At issue was the invalidation of trademark, namely the shape of London taxi and its revocation for non-use. According to the appellants, the shape of the taxi which was recognised as licensed London taxi was distinctive and served as an indication of the origin of goods. Over the years the appellant had made minor changes to the shape but continued to advertise the taxis as the licensed London taxi.

The respondents sought to introduce taxis (Metrocab) with some similar features and a host of distinct features. The appellant alleged that this amounted to infringement of its registered trademark, it would lead to confusion among the consumers both taxi owners and hirers of cabs and, also claimed tort of passing off.

However, the Court of Appeal upheld the judgement of the Single Judge both on count of invalidation as well as non-use.
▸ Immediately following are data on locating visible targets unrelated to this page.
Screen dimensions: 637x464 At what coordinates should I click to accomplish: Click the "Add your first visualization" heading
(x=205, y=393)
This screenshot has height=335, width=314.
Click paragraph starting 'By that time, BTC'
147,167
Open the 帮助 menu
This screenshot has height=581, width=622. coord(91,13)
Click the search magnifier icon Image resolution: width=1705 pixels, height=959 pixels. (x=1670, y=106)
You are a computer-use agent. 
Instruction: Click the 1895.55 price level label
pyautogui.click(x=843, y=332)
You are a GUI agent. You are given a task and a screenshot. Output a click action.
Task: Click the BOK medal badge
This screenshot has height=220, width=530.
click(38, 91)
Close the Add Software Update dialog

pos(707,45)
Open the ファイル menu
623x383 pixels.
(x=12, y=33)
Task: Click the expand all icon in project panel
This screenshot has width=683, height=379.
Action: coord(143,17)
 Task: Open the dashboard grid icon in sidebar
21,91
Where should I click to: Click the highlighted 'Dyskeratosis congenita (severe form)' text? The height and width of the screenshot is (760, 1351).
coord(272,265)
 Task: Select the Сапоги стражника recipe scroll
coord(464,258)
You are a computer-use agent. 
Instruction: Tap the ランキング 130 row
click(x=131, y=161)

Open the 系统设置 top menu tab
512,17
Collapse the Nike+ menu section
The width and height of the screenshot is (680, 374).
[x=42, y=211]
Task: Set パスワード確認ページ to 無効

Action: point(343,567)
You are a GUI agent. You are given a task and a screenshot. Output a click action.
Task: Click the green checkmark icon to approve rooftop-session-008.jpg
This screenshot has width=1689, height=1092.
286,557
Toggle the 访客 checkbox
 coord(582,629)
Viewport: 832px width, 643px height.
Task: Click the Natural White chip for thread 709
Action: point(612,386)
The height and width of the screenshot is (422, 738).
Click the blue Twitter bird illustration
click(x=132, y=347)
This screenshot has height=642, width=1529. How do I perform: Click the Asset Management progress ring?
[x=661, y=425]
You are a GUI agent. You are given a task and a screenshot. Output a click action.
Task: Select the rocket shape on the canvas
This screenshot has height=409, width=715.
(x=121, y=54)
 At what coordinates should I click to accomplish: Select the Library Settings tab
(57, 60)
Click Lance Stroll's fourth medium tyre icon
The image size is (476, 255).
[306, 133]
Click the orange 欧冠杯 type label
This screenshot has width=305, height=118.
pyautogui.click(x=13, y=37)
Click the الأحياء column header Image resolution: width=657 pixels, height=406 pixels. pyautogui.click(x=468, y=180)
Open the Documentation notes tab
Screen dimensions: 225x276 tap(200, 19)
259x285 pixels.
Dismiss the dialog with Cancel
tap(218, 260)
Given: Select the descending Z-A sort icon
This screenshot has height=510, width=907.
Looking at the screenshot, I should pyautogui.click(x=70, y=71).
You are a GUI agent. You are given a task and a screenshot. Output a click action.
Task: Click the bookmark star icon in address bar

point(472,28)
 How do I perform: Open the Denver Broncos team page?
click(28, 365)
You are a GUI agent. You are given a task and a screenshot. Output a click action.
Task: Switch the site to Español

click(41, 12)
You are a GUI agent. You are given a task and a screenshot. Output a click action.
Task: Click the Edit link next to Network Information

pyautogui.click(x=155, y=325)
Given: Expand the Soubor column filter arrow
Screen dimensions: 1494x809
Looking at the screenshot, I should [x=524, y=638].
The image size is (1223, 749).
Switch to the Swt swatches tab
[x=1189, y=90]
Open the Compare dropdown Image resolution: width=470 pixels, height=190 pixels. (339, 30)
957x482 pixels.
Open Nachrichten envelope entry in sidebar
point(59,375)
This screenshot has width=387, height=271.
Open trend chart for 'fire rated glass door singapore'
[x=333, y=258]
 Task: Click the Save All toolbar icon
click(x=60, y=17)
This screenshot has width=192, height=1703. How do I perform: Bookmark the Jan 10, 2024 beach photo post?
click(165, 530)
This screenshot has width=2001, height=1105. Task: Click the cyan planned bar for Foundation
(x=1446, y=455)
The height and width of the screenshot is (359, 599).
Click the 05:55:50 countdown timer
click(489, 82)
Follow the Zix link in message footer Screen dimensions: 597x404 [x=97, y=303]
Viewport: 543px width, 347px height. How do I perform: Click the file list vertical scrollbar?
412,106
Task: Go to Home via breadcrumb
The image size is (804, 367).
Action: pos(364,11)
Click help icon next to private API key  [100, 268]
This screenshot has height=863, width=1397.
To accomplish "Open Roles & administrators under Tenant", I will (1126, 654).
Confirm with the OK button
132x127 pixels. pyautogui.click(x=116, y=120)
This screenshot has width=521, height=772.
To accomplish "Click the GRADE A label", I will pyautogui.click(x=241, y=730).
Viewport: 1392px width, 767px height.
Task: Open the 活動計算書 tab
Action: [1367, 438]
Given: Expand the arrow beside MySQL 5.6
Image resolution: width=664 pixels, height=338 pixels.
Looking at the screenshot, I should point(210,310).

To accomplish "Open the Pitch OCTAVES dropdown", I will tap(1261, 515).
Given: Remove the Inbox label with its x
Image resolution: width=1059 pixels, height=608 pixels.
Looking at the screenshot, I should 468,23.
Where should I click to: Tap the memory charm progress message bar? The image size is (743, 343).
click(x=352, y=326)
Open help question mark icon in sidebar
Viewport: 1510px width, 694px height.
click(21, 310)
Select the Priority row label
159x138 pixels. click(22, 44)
The Court held that though the shape was well-recognised as the iconic London taxi, it did not serve as indication of origin. Though the persons who purchased taxis as well as hirers did associate the shape with that of a licensed taxi, they did not necessarily associate it with the manufacturer of the Taxis. Hence, the shape did not serve as a trademark.

Moreover, the alleged infringing shape was quite different from the registered marks and there was no possibility of confusion as to origin of goods. At best, the similarity in shape indicated that the taxi was a licensed London taxi and taking into the account the intended use, the shape (with similar features) amounted to honest use.

The Court in the case The London Taxi Corporation Limited v. Frazer-Nash Research Limited thus concluded that even if the appellant could claim that its mark was valid, it would have to tolerate any injury caused by similarity in marks because the use was honest. As regards non-use, the Court held that second hand sales of the taxis after its production had been stopped would not amount to use of trademark.